Thanks, but no thanks. I will never again cross the streams between work and home environments, and for all its flaws, the native shell environment on a Mac is still better for integrating into the sort of Linux-based work I do. Now, if this means you’re enabling WSL2 out of the box without a clunky setup process on IT-managed PCs…

So what am I going to do with the Aero?

The long-term goal is eliminating my dependence on Apple’s combination of increasing lock-in and decreasing QA. I only reluctantly upgraded my Air to Catalina late in its release cycle when it was almost stable, and I have no desire to convert it to Bug Sir or whatever the next beta coming out is.

WSL2 is a key component of this; I bought my first (post-NeXT) Mac precisely because it was a Unix machine that ran Photoshop. The modern Apple, though has abandoned hardware as their primary source of income to focus on that sweet, sweet recurring revenue, and it shows in their QA. In the words of Dick Jones, “who cares if it worked or not?”.

In the short-term, though, I don’t plan to rely on it. My goal is to mirror as much as I can of my cozy little Mac setup onto the Aero, focusing on stuff that’s either in source control or easily recopied from the NAS. The Adobe suite, something reasonable for font management, my Mercurial repos, shell/Perl/Python scripts, Steam games, web browsing, etc. Making it my primary email machine will come later, both because I need that to stay reliable, and because I’ve got a rather elaborate set of filters and folder structures. Also, my archives will have to be exported into a new search tool (EagleFiler is Mac-only, although the contents are stored sensibly).

Probably the last things to go will be iTunes, Calendar, and Contacts, because I still have an iPhone. None of those need to be carried around on a laptop every day, though, even if I actually end up driving to an office again in our grand post-Covid future.

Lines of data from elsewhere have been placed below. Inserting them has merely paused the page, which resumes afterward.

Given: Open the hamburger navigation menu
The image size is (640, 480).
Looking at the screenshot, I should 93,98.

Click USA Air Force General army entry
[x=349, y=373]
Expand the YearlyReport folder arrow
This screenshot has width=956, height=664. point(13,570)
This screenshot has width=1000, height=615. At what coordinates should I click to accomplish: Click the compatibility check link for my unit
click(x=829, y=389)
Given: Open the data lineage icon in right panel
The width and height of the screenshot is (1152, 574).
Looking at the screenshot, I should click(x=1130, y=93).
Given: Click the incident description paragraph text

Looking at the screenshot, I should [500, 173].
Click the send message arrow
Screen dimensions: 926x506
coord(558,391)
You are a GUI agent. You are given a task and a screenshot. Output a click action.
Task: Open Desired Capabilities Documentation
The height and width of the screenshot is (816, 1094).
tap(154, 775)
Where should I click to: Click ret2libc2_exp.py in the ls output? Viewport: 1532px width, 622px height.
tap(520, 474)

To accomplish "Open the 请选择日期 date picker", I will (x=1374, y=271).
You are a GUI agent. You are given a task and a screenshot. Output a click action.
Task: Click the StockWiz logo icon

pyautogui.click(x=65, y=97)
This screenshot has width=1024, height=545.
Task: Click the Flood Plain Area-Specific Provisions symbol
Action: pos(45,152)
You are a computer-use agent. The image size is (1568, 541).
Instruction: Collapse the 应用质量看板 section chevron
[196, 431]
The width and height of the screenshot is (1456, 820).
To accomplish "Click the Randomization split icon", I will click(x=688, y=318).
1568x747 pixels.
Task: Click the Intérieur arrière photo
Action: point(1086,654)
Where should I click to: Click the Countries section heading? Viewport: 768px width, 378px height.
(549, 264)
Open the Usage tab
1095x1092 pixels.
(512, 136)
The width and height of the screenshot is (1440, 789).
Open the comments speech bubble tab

My big concern is robust non-cloud-based backups. I’ve never trusted Apple’s Time Machine, especially for laptops backing up over the network, and now that you can’t even boot from an external drive if the security chip fails, one of the Mac’s greatest advantages over Windows is just gone; I can’t tell you how many times target disk mode and external boot drives saved me and my users from loss of data and productivity.

Microsoft also really wants you to store all your data in their cloud and back up your computer to it, but that’s just dumb. It’s slow, fragile, insecure, and recovery takes forever. My Time Is Not Free™. Not sure what’s good now, but based on all the cruft I saw the last time I installed Acronis TrueImage, that’s not going to be the way to go.